La vocation, ce fils de paysan l’a d’abord embrassée pour suivre un idéal, incarné alors par un professeur de français dont la prestance comme la science ont profondément marqué le jeune élève qu’il était. C’est à son contact que Maroun Dib attrape le virus de la transmission des savoirs, une quête qu’il poursuit sans cesse depuis 37 ans avec un enthousiasme manifeste. Un enthousiasme qui détonne quelque peu avec le regard sévère, au propre comme au figuré, qu’il porte sur l’évolution de l’école et ceux qu’il considère comme responsables de son déclin. L’État d’abord, mis au piquet pour le manque de moyens alloués à certaines écoles publiques : « Chez nous il n’y a ni Internet ni centre de documentation et d’information, et la bibliothèque la plus proche est à vingt kilomètres, pour préparer les cours je ne peux compter que sur ma bibliothèque personnelle », déplore-t-il. Le ministère de l’Éducation, coupable aussi et surtout de laisser ses professeurs livrés à eux-mêmes, sans véritable contrôle de la qualité de leur travail. Bonnet d’âne également pour des parents presque tous absents, même lorsque leurs enfants agissent en véritables garnements : « Mais avec les élèves, c’est plus facile : il suffit souvent de les prendre à part et de s’intéresser à leurs problèmes pour les remettre dans le droit chemin. » Puis, le discours se détourne sur la relève, ou ceux qui sont censés l’assurer : « Non seulement ils n’ont pas tous le niveau qui devrait être requis, mais à en observer certains, il y en a qui passent tout de même beaucoup de temps les bras croisés… », peste-t-il, avant de conclure d’un soupir lapidaire : « Le vrai problème, c’est que désormais on est fonctionnaire avant d’être professeur… »

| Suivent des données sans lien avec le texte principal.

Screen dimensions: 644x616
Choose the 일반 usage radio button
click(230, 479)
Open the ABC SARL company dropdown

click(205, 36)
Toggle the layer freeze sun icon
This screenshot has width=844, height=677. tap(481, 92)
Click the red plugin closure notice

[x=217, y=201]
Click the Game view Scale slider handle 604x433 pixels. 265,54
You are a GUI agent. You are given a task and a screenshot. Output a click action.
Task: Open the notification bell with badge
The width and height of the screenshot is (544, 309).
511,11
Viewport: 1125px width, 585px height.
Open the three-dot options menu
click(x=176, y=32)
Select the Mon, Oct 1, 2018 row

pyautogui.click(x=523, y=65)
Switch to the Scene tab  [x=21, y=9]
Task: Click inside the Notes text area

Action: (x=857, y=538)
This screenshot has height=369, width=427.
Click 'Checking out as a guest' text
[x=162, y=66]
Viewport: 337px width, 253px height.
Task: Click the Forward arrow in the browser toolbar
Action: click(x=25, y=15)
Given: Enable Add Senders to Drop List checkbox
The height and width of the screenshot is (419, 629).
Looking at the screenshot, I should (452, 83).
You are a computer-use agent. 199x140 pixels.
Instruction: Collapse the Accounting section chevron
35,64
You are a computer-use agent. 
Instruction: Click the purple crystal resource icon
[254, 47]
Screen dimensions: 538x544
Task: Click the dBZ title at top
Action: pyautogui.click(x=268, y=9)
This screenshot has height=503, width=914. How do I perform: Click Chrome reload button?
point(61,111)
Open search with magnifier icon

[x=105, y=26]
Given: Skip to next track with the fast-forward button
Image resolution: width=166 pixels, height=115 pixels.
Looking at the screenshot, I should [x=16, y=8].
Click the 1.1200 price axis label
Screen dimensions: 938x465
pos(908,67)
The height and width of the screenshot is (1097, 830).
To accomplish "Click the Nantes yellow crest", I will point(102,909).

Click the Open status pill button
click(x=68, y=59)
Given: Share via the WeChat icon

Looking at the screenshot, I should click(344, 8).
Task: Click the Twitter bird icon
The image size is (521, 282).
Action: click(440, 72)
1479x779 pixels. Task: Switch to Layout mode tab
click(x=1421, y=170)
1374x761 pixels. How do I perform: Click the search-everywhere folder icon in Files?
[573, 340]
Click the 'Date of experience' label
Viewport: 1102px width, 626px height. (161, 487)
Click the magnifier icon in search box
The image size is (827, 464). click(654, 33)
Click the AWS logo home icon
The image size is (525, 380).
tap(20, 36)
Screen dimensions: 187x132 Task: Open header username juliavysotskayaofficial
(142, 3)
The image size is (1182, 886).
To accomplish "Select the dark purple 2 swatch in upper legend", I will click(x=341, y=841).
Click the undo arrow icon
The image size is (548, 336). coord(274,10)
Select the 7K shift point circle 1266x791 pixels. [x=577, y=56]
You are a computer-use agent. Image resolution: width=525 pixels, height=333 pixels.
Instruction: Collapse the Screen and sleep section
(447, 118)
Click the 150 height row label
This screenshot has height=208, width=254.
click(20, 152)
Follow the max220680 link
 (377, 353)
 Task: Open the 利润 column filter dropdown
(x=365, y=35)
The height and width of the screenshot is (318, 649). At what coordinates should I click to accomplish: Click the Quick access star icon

Mais pas question de manquer une seule manifestation auprès de ceux qu’il souhaiterait plus exigeants. Bien qu’avec 1 700 dollars mensuels ‒ complétés par les 1 200 de son épouse professeure de mathématiques ‒ et trois enfants ayant suffisamment réussi leur vie professionnelle pour ne plus être à charge, il ne s’estime pas trop mal loti et dit manifester par solidarité pour ses jeunes collègues aux traitements modestes et familles nombreuses. Quitte à délaisser temporairement des élèves qu’il confesse considérer comme ses enfants et qu’il a hâte de retrouver à sa manière, c’est-à-dire « chaque matin comme si c’était la première fois ».